Ponte Morandi, via all’incidente probatorio e il piano è pronto

Politica

Progetto e promesse. Due strade diverse, tra loro ancora non c’è il ponte? “Il ministro Toninelli ci aveva garantito dieci giorni per avere il decreto, sono scaduti ieri: 258 famiglie, oltre 600 persone, sono ancora fuori dalla loro casa” ha tuonato oggi il portavoce degli sfollati di via Porro a Genova.

Tra l’altro non è ancora stato trasmesso al Quirinale, per l’esame del presidente della Repubblica, Sergio Mattarella, il decreto legge per la gestione dell’emergenza legata al crollo del ponte Morandi di Genova. Si è infatti ancora in attesa della cosiddetta bollinatura del provvedimento da parte della Ragioneria dello Stato.

Ma almeno “il progetto è pronto, quello di Piano, già ingegnerizzato. Ci sono ditte, come la Fagioli, tra le migliori al mondo, pronte. Se ci danno l’ok possiamo partire in 7-10 giorni. Se a ottobre non vedremo delle gru lavorare sul Morandi allora c’è un problema grave” tranquillizza il sindaco di Genova, Marco Bucci, a un convegno della Cgil a Rivarolo nell’area del Morandi. 

La notizia arriva il giorno che ha avuto il via (ed è ancora in corso) l’incidente probatorio nell’ambito dell’inchiesta sul crollo di ponte Morandi a Genova.

Udienza a porte chiuse e palazzo di Giustizia presidiato da un servizio d’ordine gestito dai carabinieri e dalla società di vigilanza che si occupa della sicurezza del Tribunale, all’interno dell’aula magna l’accesso è riservato alle parti interessate, i familiari delle 43 vittime e i feriti, insieme ai loro avvocati: in tutto sono 145 le parti offese e 20 gli indagati più la società Autostrade per l’Italia.

Il giudice per le indagini preliminari Angela Nutini, riporta l’adnkronos, darà l’incarico ai tre periti nominati lo scorso 13 settembre e darà un termine per le conclusioni degli approfondimenti, che serviranno a chiarire lo stato delle parti rimaste in piedi del viadotto Polcevera dopo il crollo del 14 agosto e quello del materiale probatorio raccolto utile all’inchiesta. In un secondo tempo, con un secondo incidente probatorio, si passerà ad analizzare le possibili cause del crollo.

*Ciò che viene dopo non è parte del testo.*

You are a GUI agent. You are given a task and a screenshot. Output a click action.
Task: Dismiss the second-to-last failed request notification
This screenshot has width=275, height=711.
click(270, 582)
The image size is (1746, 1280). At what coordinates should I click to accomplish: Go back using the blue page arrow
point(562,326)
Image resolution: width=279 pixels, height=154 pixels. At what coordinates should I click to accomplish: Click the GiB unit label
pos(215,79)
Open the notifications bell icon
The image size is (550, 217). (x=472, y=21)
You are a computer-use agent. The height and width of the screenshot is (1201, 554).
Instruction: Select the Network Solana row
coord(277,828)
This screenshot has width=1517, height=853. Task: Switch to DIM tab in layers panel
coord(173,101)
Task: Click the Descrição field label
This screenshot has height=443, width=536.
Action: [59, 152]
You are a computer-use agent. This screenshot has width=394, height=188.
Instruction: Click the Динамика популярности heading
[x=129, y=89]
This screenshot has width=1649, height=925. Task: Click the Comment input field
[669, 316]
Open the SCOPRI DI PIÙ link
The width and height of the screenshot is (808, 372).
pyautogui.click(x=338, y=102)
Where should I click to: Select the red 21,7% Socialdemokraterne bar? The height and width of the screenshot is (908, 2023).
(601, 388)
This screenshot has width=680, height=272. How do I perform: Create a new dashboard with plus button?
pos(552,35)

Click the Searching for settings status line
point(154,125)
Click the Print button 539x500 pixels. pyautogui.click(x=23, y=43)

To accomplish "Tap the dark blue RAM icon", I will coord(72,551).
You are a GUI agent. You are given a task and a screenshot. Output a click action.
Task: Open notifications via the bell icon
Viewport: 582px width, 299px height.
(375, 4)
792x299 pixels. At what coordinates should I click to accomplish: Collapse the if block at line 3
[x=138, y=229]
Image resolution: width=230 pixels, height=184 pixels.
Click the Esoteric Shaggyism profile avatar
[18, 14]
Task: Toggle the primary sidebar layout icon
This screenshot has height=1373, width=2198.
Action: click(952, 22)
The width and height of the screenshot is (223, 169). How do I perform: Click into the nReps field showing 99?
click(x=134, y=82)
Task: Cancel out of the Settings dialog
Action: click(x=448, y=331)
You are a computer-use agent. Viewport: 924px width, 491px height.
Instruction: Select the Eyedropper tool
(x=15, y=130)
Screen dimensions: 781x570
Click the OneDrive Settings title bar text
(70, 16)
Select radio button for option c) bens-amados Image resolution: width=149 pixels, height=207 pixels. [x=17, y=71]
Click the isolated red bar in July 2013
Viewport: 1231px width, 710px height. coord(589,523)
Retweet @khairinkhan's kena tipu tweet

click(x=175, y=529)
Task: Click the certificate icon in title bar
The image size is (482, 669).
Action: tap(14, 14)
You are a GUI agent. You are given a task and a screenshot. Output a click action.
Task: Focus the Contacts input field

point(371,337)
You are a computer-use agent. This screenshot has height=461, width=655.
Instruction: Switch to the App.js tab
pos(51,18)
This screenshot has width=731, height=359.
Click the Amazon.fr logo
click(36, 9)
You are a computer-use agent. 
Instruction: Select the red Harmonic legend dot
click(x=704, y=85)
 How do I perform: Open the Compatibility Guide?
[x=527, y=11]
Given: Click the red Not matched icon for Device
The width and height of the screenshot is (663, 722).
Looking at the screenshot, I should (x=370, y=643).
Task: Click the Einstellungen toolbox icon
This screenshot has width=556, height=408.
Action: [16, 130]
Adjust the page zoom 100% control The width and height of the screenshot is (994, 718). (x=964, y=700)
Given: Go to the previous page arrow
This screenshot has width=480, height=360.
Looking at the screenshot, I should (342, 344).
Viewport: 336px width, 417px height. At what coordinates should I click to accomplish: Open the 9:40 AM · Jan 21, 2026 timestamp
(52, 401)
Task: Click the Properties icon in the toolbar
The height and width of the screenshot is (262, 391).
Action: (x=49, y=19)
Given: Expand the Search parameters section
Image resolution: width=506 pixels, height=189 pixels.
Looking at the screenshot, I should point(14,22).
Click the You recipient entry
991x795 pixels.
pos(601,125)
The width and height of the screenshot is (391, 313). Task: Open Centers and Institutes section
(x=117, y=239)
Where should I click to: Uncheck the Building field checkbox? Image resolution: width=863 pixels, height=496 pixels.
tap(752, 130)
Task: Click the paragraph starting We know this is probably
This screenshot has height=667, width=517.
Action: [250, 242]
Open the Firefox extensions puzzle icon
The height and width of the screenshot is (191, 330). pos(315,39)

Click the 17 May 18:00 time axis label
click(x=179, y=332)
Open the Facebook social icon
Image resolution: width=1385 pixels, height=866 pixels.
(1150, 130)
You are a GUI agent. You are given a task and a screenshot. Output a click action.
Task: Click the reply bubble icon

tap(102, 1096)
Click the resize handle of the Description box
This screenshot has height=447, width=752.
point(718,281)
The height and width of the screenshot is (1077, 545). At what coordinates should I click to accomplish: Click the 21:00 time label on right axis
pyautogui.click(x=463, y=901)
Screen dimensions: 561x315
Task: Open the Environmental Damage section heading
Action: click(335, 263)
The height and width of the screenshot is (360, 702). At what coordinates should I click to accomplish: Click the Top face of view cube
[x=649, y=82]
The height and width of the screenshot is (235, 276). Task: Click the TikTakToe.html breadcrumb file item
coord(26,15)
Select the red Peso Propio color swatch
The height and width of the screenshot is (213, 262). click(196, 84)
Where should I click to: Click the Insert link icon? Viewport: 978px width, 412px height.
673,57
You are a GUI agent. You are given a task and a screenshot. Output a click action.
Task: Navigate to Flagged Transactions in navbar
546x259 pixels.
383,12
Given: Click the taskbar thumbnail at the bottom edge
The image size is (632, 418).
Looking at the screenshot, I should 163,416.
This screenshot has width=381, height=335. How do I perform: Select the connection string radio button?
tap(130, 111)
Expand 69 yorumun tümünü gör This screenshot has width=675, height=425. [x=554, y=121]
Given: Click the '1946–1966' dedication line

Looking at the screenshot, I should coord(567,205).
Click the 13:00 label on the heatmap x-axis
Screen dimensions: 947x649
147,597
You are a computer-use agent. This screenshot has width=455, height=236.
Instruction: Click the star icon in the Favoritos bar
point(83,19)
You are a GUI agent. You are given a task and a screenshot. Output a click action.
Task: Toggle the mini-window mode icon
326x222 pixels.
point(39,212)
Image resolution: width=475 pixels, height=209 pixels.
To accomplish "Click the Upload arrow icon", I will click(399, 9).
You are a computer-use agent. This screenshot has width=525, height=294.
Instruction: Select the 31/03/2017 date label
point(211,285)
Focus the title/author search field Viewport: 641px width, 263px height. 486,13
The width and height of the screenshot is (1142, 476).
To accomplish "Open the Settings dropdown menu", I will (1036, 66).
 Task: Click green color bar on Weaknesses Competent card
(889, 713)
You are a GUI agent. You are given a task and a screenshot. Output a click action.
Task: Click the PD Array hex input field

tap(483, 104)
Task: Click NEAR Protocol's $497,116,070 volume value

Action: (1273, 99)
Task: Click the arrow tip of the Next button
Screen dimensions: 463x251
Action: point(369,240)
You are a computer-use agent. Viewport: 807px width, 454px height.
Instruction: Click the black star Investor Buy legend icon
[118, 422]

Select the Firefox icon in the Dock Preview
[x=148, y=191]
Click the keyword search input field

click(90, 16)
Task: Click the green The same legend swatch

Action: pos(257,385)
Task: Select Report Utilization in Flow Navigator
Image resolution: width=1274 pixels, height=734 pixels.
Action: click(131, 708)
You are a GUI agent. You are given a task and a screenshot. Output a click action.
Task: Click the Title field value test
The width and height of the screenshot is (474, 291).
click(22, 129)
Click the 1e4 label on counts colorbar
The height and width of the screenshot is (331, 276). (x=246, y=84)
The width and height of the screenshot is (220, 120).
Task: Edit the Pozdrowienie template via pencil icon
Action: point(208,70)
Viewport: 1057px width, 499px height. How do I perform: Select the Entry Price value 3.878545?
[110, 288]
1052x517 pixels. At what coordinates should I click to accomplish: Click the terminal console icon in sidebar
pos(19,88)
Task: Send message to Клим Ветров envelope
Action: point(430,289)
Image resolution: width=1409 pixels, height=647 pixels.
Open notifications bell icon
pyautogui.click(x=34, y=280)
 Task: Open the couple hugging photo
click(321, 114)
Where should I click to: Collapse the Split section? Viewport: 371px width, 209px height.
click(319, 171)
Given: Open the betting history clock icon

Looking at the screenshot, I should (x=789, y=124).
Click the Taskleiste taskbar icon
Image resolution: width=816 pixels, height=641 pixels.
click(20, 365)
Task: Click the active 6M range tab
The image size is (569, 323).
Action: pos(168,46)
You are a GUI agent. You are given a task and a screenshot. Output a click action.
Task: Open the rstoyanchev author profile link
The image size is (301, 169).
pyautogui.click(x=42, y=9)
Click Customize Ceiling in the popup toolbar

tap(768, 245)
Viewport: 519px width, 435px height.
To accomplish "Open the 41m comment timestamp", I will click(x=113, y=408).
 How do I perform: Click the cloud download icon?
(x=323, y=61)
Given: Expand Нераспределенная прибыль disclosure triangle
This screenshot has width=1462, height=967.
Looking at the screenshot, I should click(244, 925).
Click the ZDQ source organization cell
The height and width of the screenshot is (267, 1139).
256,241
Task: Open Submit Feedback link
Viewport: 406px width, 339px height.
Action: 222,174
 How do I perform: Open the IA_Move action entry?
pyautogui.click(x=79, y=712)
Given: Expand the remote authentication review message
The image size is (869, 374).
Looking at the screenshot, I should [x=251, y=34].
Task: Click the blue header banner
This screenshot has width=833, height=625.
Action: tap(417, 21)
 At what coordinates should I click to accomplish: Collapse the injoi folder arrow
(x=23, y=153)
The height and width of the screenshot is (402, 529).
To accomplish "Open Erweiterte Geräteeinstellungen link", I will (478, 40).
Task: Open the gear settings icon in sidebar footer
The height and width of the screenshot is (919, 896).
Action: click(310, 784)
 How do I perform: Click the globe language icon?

Intanto gli sfollati, chiedono che vengano mantenute le promesse. “Il 18 luglio il comitato dei cittadini del ponte, che esisteva già, presentò una istanza in Comune sulla sicurezza e Autostrade ci rispose di stare tranquilli, che il ponte era sicuro, che la manutenzione che stavano facendo lo avrebbe reso ancora più sicuro”: ha dichiarato Franco Ravera, portavoce degli sfollati di via Porro a Genova, l’area di ponte Morandi minacciata dai tronconi. “Oggi, 25 settembre – ha aggiunto Ravera – attendiamo che il Governo mantenga la promessa di fare in fretta”.